Show that $$x = \frac{b\times a}{|a|^2} + ka$$

is the solution to the equation for any scalar $k$

i really dont know where to start , i really appreciate any help

Answer 1

If you set $$a = \begin{pmatrix} a_1 \\a_2 \\ a_3 \end{pmatrix} \quad b = \begin{pmatrix} b_1 \\b_2 \\ b_3 \end{pmatrix}$$ you can write all the operations on the 3 components, and verify the given relation.

Another way of starting is to substitute the given $x$ in $a \times x$, and then use the properties of the cross product (linearity etc) to simplify the equation, and see if you get what you want.

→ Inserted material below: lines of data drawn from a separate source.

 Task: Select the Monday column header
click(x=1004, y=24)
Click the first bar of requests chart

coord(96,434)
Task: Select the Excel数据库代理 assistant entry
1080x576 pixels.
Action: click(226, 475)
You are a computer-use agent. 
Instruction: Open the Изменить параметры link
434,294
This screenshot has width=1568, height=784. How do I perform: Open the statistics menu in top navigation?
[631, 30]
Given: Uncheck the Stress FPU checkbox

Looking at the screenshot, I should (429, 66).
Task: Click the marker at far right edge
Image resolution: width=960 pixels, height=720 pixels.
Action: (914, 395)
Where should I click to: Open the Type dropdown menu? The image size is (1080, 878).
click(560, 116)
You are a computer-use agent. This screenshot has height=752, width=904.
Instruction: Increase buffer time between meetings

Let $x$ be a solution of the equation. $$a \times x = b \Rightarrow a\cdot(a\times x)= x\cdot (a \times a)=0 = (a\cdot b)$$ In this case, if there is a solution that verifies the relation, necessarly, $a \cdot b = 0$. Now, let us assume that $a \cdot b = 0$. $$a \times (b \times a) = b(a\cdot a) - a (a \cdot b) = b ||a||^2$$

Now, you can continue from here

Answer 2

Suppose that $a,b$ are linear independent. Let $R$ be a rotation such that $Ra=k_1e_1,Rb=k_2e_2+k_3e_3$, where $e_1,e_2,e_3$ are standard base of $R^3$ and $k_1,k_2$ are scalars and $k_1\neq0,k_2\neq0$. By the property of cross product , one has $$ R(a\times b)=Ra\times Rb=k_1e_1\times (k_2e_2+k_3e_3)=k_1k_2e_3-k_1k_3e_1$$ and hence $$ R^{-1}(k_2e_3-k_3e_1)=\frac{1}{k_1}a\times b. $$ From $a\times x=b$, one has $$ R(a\times x)=Rb.$$ one obtains $$ (Ra)\times (Rx)=Rb$$ or $$ k_1e_1\times (Rx)=k_2e_2. $$ Writing $Rx=c_1e_1+c_2e_2+c_3e_3$, one has $$ k_1e_1\times (c_1e_1+c_2e_2+c_3e_3)=k_2e_2+k_3e_3$$ or $$ k_1c_2e_3-k_1c_3e_2=k_2e_2+k_3e_3 $$ So $$ c_2=\frac{k_3}{k_1},c_3=-\frac{k_2}{k_1}. $$ and henceforth $$ x=R^{-1}(c_1e_1+c_2e_2+c_3e_3)=c_1R^{-1}e_1+R^{-1}(c_2e_2+c_3e_3)=c_1a+\frac{1}{k_1^2}a\times b=c_1a+\frac{1}{\|a\|^2}a\times b. $$

Answer 3

For any constant $\lambda$, $a \times (x - \lambda a) = a\times x = b$ and hence $x-\lambda a$ also satisfies the given condition. Now, \begin{align*} a \times (a \times x) = (a \cdot x ) a - (a \cdot a) x = a \times b \end{align*} and hence \begin{align*} x = \frac{b \times a}{|a|^2} + \frac{a \cdot x}{|a|^2} a \end{align*} For an arbitrary constant $k$ apply the above argument to $x - \left(\frac{a\cdot x - k }{|a|^2} \right)a$ to get $x = \frac{b \times a}{|a|^2} + ka$